Mad Max: As Motos da Morte apresentava-se apenas um road movie, passado num futuro muito próximo, em que polícias, entre os quais Max (Mel Gibson), combatem um grupo de motoqueiros sociopatas ultraviolentos, a lembrar o gangue do filme Laranja Mecânica, de Stanley Kubrick, combinando, por isso, ingredientes de filme de terror.

Mad Max 2: O Guerreiro da Estrada, de 1981, assume ser um filme de ficção científica passado num cenário pós-apocalíptico que resulta do esgotamento do petróleo, o que fez ruir toda a sociedade e conduziu a humanidade de volta a uma era pré-industrial, quase medieval, em que a única lei é a do mais forte. Os últimos vestígios de tecnologia são veículos velhos, conduzidos numa busca incessante de combustível para se manterem em movimento.

O argumento é mais elaborado do que o primeiro Mad Max, e o filme envolve a criação visual do herói e do universo estéril, a Wasteland, que será cenários dos filmes seguintes, especialmente dos mais recentes.

Em 1985 é realizado o mais exuberante dos cinco filmes: Max Mad 3: Além da Cúpula do Trovão. Conta com a presença de Tina Turner no papel de Aunt Entity, a dona de Batertown, uma cidade com uma população tão exótica como a que poderíamos encontrar numa qualquer esquina do universo de um filme de ficção científica, com um guarda roupa a combinar uma diversidade de elementos entre os quais punk e S&M, criando uma estética saturada, excessiva, a acentuar a insanidade e o caos visual. Max, por um conjunto de más decisões, acaba por ter de entrar na Thunderdome, uma arena onde a lei é: entram dois homens e apenas pode sair um.

O argumento poderia ficar-se pela intriga na cidade, mas numa nova reviravolta de eventos, Max encontra um grupo de crianças perdidas, o que cria uma nova linha narrativa, difícil de entroncar na primeira, fazendo do filme uma mixórdia de géneros que nem a banda sonora de Tina Turner consegue salvar.

Talvez por isso, foi preciso esperar 30 anos para que Mad Max regressasse aos écrans em Mad Max: Estrada da Fúria. Mel Gibson é substituído por Tom Hardy, e Max cede o protagonismo a Furiosa, uma Charlize Theron poderosa que conduz um camião em fuga com todas as mulheres cativas de Immortan Joe, o líder cruel da cidadela.

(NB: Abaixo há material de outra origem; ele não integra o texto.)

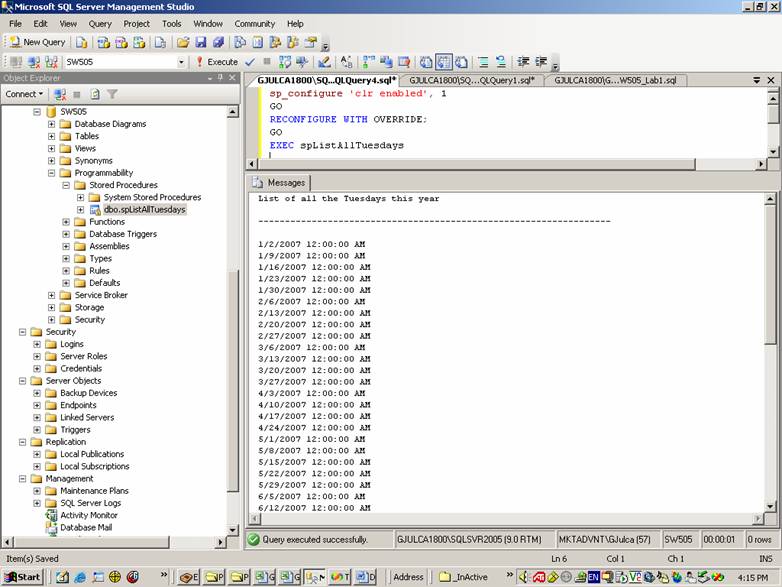
Task: Click the Open File folder icon
Action: (x=183, y=42)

O filme, muito mais contido do que Mad Max 3, foi um sucesso, ganhou seis óscares em categorias técnicas, e permitiu que Furiosa tivesse direito à sua própria história, que surge 9 anos mais tarde.

Furiosa: Uma saga Mad Max é a prequela de Mad Max: Estrada da Fúria. De toda a saga Mad Max, Furiosa é o primeiro filme sem a presença de Max. Anya Taylor-Joy (a Beth Harmon de Gambito de Dama) assume o papel anteriormente protagonizado por Charlize Theron e o espetador fica a saber que Furiosa assistiu à morte da mãe e foi roubada em criança por um grupo de selvagens liderado por Dementus e posteriormente entregue a Immortan para ser uma das suas mulheres, destino a que conseguiu fugir fingindo-se homem, para depois se vingar e salvar as outras mulheres, ponto em que Estrada da Fúria começa.

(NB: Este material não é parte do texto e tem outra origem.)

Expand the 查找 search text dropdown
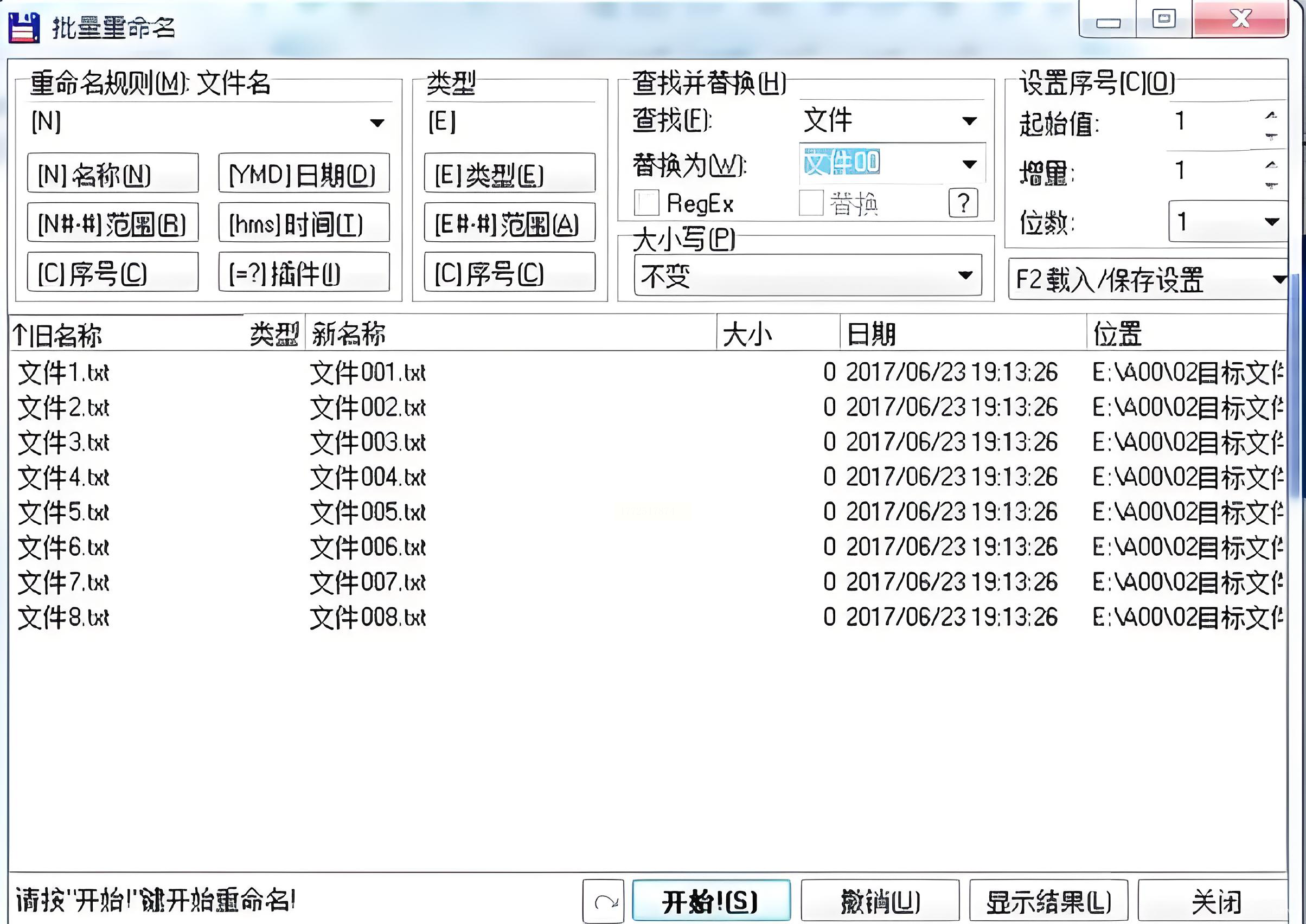[969, 120]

O que torna estes filmes um objeto de análise interessante é que a sua atração reside na fisicalidade. No confronto, na violência, no maniqueísmo claro, sem qualquer ambiguidade sobre qual o lado certo da luta, mas também nos grandes planos do rosto, do olhar, do corpo, da rapidez da ação. Charlize Theron e Anya Taylor-Joy foram capazes de criar personagens poderosas quase sem falas, apenas com o olhar e o movimento em cena.

E esse foi um aspeto que Miller soube explorar. Isso e o facto de substituir um homem por uma mulher. Max era roader solitário que se tornava herói apenas quando não o conseguia evitar. Furiosa era socialmente respeitada e arriscou a sua vida para salvar as outras mulheres de um destino que podia ter sido o seu.

Poderia dizer-se que Furiosa é a primeira grande heroína de um road movie, mas isso não seria justo para Thelma & Louise, embora estas não tenham sobrevivido à viagem. De qualquer forma, parte do segredo do sucesso dos dois últimos filmes da saga devem-se a Miller ter percebido que Tina Turner tinha razão: não precisamos de mais um herói. Precisamos é de mais heroínas. Furiosas, preferencialmente.